Thousands of demonstrators blocked major roads across Serbia over the weekend as outrage intensified over two new laws that open up opportunities for foreign companies to mine the country's resources.
Demonstrators protested against the Rio Tinto Jadar lithium project and the recently opened Cukaru Peki Zijin Mining copper and gold mine, which environmentalists say will pollute land and water in the Balkan countries.
Protestants held banners with the words: "Stop investors, save nature, we do not abandon nature in Serbia" and chanted: "Rio Tinto, get away from the Drina River!" Activists also gathered in Berlin, New York and at Rio Tinto's headquarters in London.
Serbian tennis player Novak Djokovic shared a photo of the protest on Instagram and commented: "Clean air, water and food are the keys to health." “Without this, every word about 'health' would be out of date,” wrote Djokovic.

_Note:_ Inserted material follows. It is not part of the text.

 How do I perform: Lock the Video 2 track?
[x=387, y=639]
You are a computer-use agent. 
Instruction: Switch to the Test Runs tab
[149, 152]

The Jadar mine, discovered by geologists at Rio Tinto in 2004, is one of the largest new lithium projects under development. It has the potential to produce about 58,000 tonnes of battery-grade lithium carbonate per year.
Rio Tinto estimates that the promised expansion in supply and capacity increases will drive demand growth by about 15% between 2020 and 2050. The remaining 85% should come from new projects.
The Rio project, located in western Serbia, will produce enough lithium to produce one million electric vehicles. It will also produce boric acid, used in ceramics and batteries, and sodium sulfate, used in detergents.
Construction of the mine is expected to commence early next year, subject to environmental permits, with first production in 2026.
When commissioned, the Jadar mine will supply metal primarily to the European market, one of the world's largest emerging markets for electric vehicles.
When fully operational in 2029, the mine will produce 58,000 tonnes of lithium carbonate, 160,000 tonnes of boric acid and 255,000 tonnes of sodium sulfate per year.
In just three years, UK carmakers will have to purchase batteries for local electric vehicles, as mandated by the 2020 Brexit Free Trade Agreement.
According to the agreement, all European trade in cars and parts will continue to be free of tariffs or quotas after the end of the transition period for Brexit on December 31, if they contain enough content from UK or EU factories.
Batteries will initially be allowed to contain up to 70% materials from countries outside the EU. From 2024, this requirement will be tightened to 50%.
Currently, large factories for the production of battery cells are being built in the EU. European Commission Vice President Maros Sefkovic said the planned facilities will produce cells to power at least six million electric vehicles by 2025.
Battery Metal Ambitions
Over the past five years, the miner has tried to expand its presence in the battery market. Rio reportedly attempted to buy a stake in the Chilean Chemical and Mining Society (SQM), the world's second largest lithium producer, for $ 5 billion in 2018.
In April of this year, it began producing lithium from waste rock at a demonstration plant located in a borate mine in California.
Rio has invested $ 10 million to build a pilot plant that will be able to produce 10 tons of lithium carbonate per year. By the end of the year, based on the test results, it will be decided whether to spend another $ 50 million on an industrial plant with an annual capacity of 5,000 tons per year - enough for approximately 15,000 Tesla Model S batteries.
According to the US Geological Survey, production projections will be roughly the same as Albemarle's Silver Peak mine in Nevada, which is currently the country's only lithium carbonate asset.
The Serbian government expects the country's booming mining sector to start generating 4% to 5% of its total GDP in less than 10 years, a significant increase from the current 2%.